» **DATA UNDER STUDY**:
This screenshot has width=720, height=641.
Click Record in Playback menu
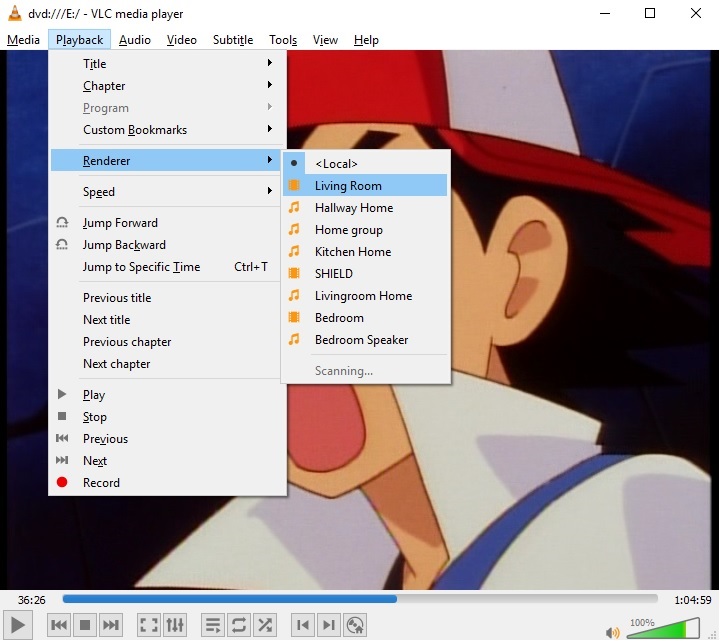tap(101, 483)
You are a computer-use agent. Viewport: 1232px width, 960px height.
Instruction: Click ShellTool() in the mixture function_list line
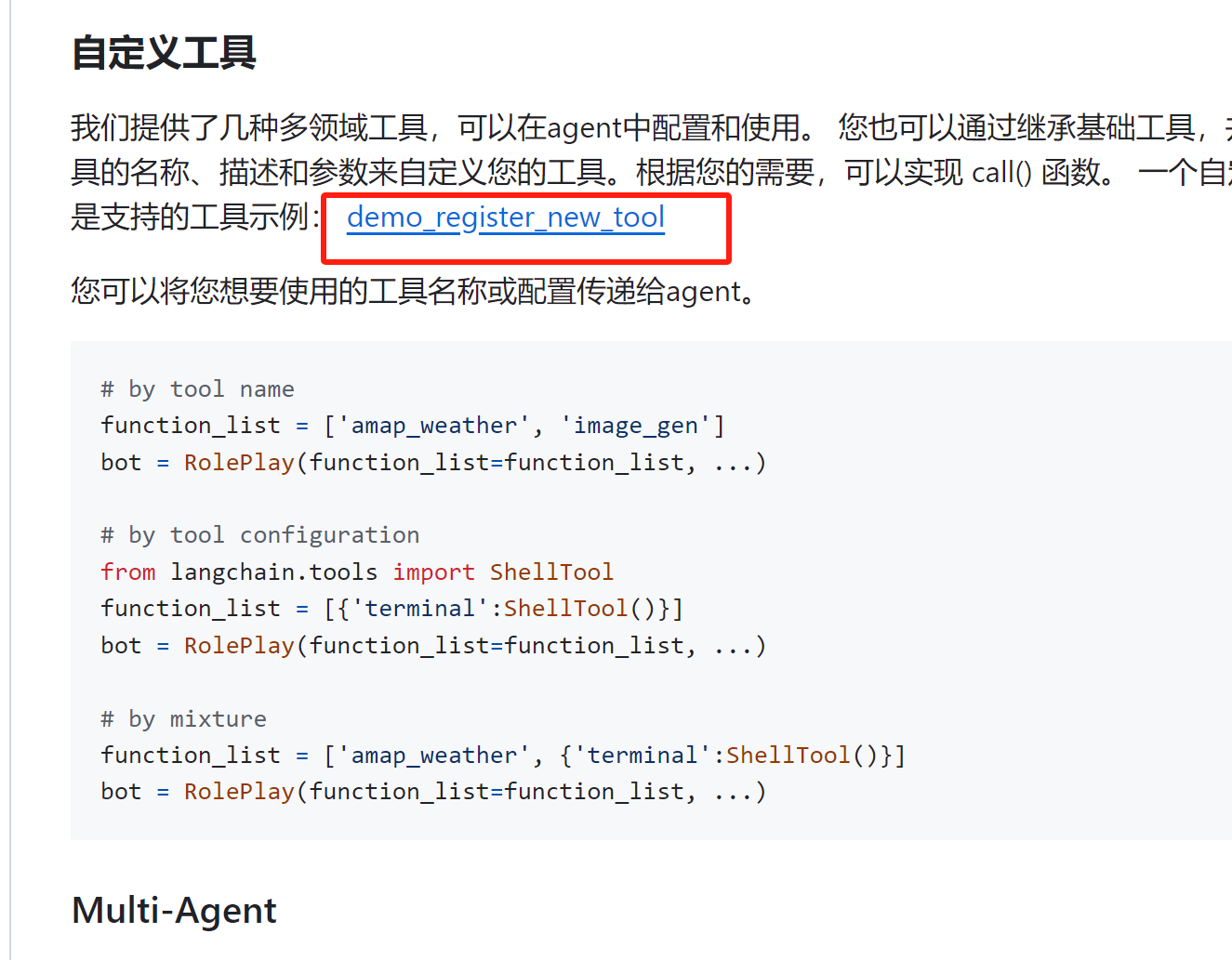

» **EXERCISE INSTRUCTIONS**: Apart from the images, every line above is to be given again exactly.

» **WORKED SOLUTION**:
This screenshot has width=720, height=641.
Click Record in Playback menu
tap(101, 483)
You are a computer-use agent. Viewport: 1232px width, 960px height.
Instruction: Click ShellTool() in the mixture function_list line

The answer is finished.